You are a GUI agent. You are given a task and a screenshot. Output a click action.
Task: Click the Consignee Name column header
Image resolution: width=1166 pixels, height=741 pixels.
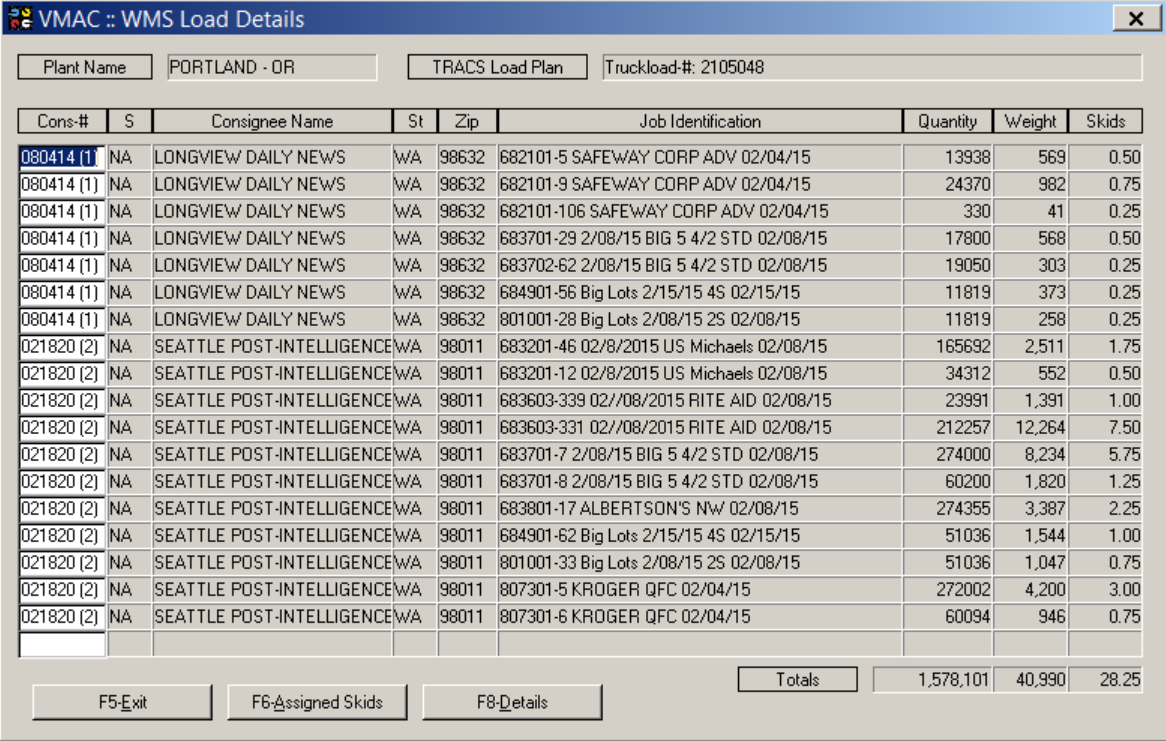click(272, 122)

...

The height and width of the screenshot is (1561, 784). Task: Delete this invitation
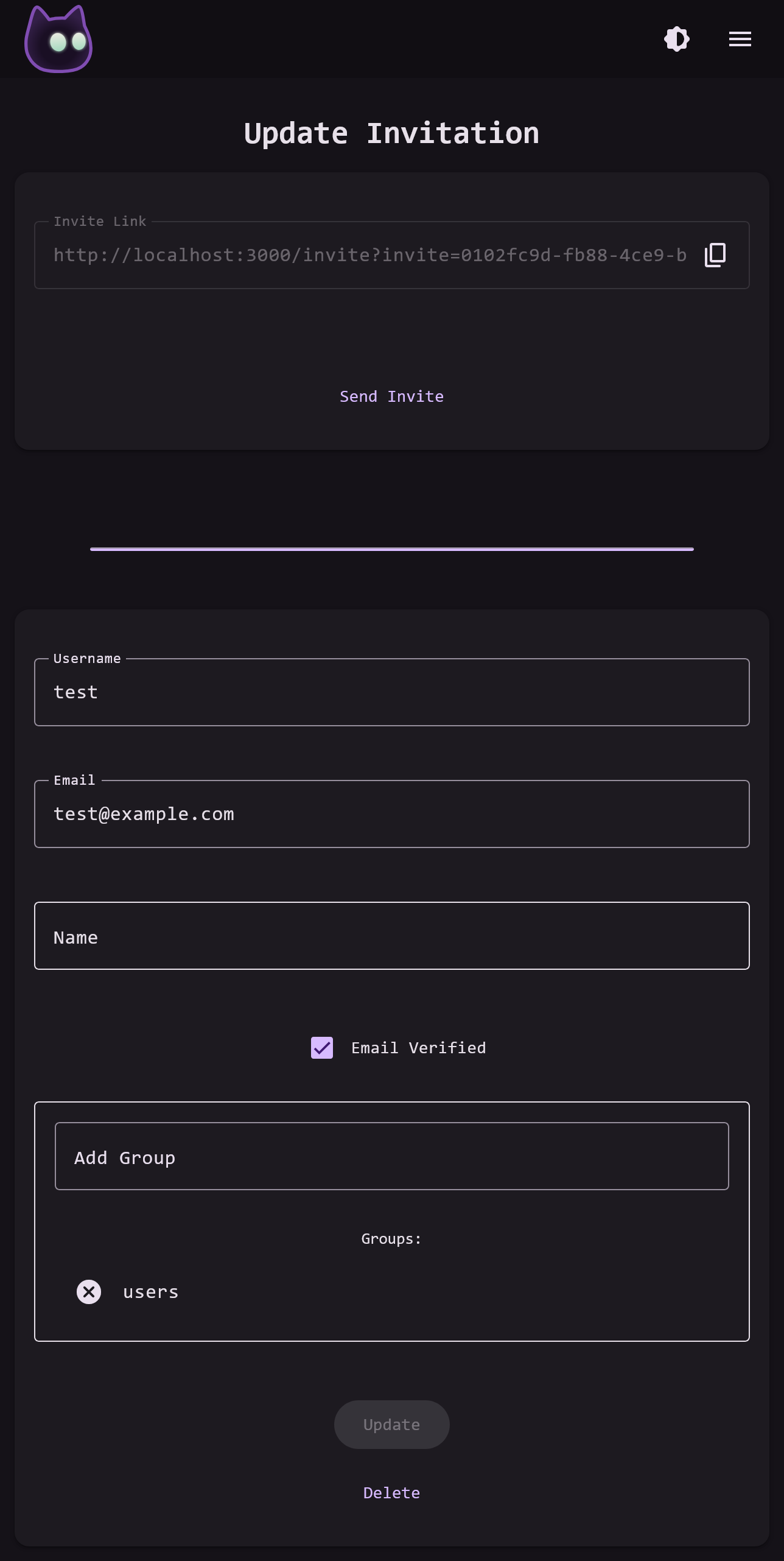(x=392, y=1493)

• **WHAT YOU SHOULD DO**
Duplicate everything from the row line containing "The height and" down to the one containing "(x=392, y=1493)", both ends included. Leave the pictures out of your answer.

• **THE RESPONSE**
The height and width of the screenshot is (1561, 784). Task: Delete this invitation
(x=392, y=1493)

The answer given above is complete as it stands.